Tag Archives: mutuals

Marketing, Mutuals, Rugby League & Brass Bands

I love Marketing, it’s not just my chosen career, it’s something I am endlessly passionate about given its focus on people and communication connections.

I love mutuality as a business model and concept, and I have had the pleasure of working for a few good Mutuals over the years.  I love that there is a real ‘people & fairness’ streak running through the very core of it.

I love Rugby league, it’s a great game to play and watch – a true working class game with passionate supporters and a sense of community around the clubs.

Last week I read an item in a magazine and a blog that sparked a few connections, despite my irritation with the article headline.  Let me explain …

Let’s start with the Rugby Football league.  An august body of men, who, I have no doubt, are passionate about the game I love, but I have some concerns about how this manifests itself.  I will declare my colours early.  I firmly believe that Rugby League has a strong heartland and that it is firmly a three counties game: Cumbria, Lancashire and Yorkshire.  I know that is not fashionable, but the money spent in Wales, France and London attempting to embed the game is considerable, and would in my view be better spent supporting the heartland.  I was once asked why I spent so much time practicing an element of my game that I thought was weak.  The coach reminded me what my strengths were and that they were why he picked me as a hooker not a winger.  Good advice, the skill I was looking to improve was not part of my ‘day job’.

cumbrian RFL team

Would I sooner have a Cumbrian franchise in Super League than in France or London, frankly yes?  Would I sooner that Bradford and Salford had been supported earlier and more positively than have a franchise in Wales, frankly yes.  Even as far back as the 1930s the RFL were trying, disastrously, to extend into London.  I mean no unkindness to the clubs or supporters in those non heartland areas, but for me Rugby League is a Northern British working class game that is beloved in those three proud counties.  I’m proud of that.  I think that is where the future lies.

rfl-logo

So to Mutuals; the synergy starts in the geography … Yorkshire especially with its prudent burghers of days gone by was the hotbed of mutuality, I worked for the Leeds Permanent and Halifax Building Societies.  Alongside them were many more: Leeds & Holbeck, The Yorkshire, Bradford and Bingley and I could go on and on.  Like the Rugby League teams in those same towns these were solid, safe and dependable – frankly a little bit unexciting and all the better for it.  They sponsored Rugby League teams; they had brass bands affiliated to them.  They employed a lot of people and improved communities by their presence and financial prudence.

Yorkshire BSoc Brass Band

In common with Rugby League, the mutuals (not all of them, I do appreciate that) tried to grow beyond what had made them strong.  They tried to become banks.  Those that did have now largely disappeared.  That is sad, but strikes the same chord in me as Rugby League expansion.  They ignored some important heritage lessons about why they were successful in the first place.  They forgot what and who made them strong: the local communities who supported them, and good solid plain prudence… and tried to become something else.

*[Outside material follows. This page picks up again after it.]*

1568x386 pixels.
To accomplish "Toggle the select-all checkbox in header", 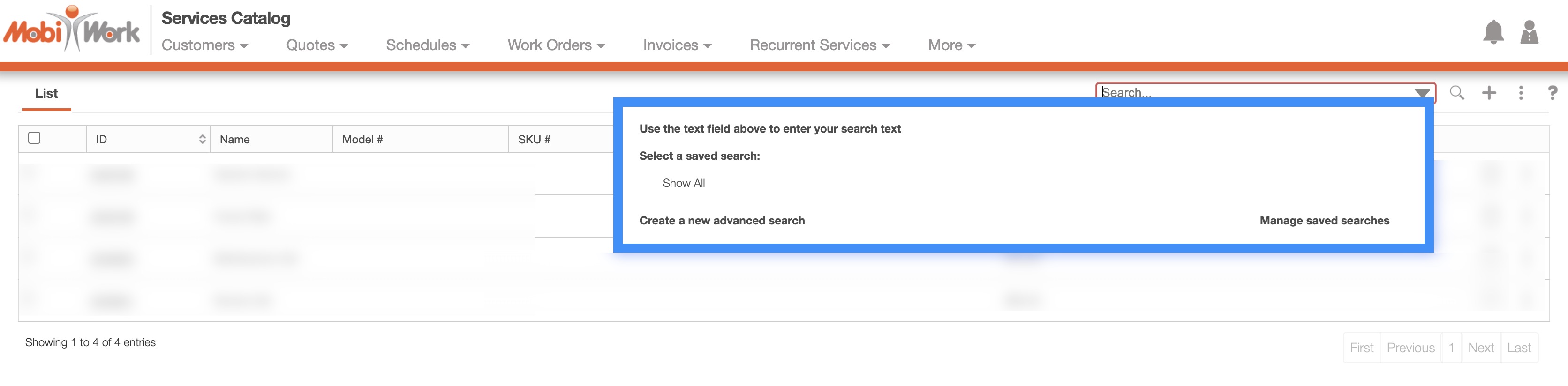I will (x=35, y=138).
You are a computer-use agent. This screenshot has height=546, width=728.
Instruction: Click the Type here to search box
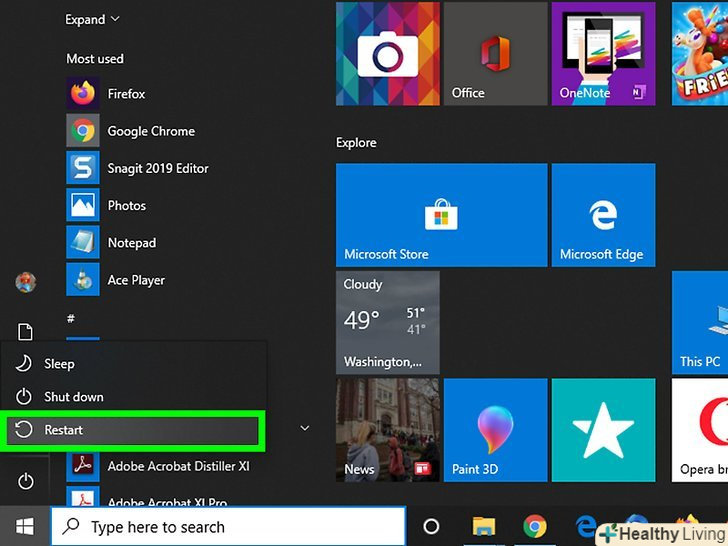228,527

Sound familiar?

Leeds Perm HQ

The passionate writing about Salford RLFC by Louise in her blog was one prompt, the other was a quote from the Mutuals Forum 2012; “Mutuals need to raise their marketing game”.  The article contends that the marketing of mutuals needs to improve.  I bristled I admit that!  Then I read on and the article did make a lot more sense.

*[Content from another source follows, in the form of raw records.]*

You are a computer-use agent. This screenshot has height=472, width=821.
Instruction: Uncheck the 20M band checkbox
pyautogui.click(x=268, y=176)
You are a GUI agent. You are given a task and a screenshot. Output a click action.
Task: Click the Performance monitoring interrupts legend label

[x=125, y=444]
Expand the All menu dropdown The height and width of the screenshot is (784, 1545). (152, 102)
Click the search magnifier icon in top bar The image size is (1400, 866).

http://wordpress.com/#!/read/blog/id/39897468/

In short the marketing forum discussion pointed to a simple fact that I think is at the heart of my concern about Rugby League and the failure of some mutuals:  The engagement with customers is poor.  Karl Elliot the CMO at Engage Mutual Assurance hits the nail on the head “ … we spend ages trying to redefine mutuality and we get lost in all that.”

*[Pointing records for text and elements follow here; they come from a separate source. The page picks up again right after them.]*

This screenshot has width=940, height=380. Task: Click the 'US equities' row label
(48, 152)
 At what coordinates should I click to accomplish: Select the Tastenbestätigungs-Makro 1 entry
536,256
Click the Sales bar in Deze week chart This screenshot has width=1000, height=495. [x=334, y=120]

I think this is spot on: sometimes simply reminding yourself what made you strong in the first place is a healthy sense check on development.  Don’t get me wrong Rugby League and Mutuality need to be relevant in todays society to survive and prosper, but a core lesson for me as a Marketer, a lover of Mutuality and a Rugby Leaguer is that sometimes the sprint for change and ‘newness’ should be checked to make sure the communication and connection with the people that gave you ‘permission’ to grow by their support is still strong, you need those people to remain engaged, they are our best, most passionate advocates, we must check back to them every now and again to make sure they are still with us.

I for one will try my best to remember that.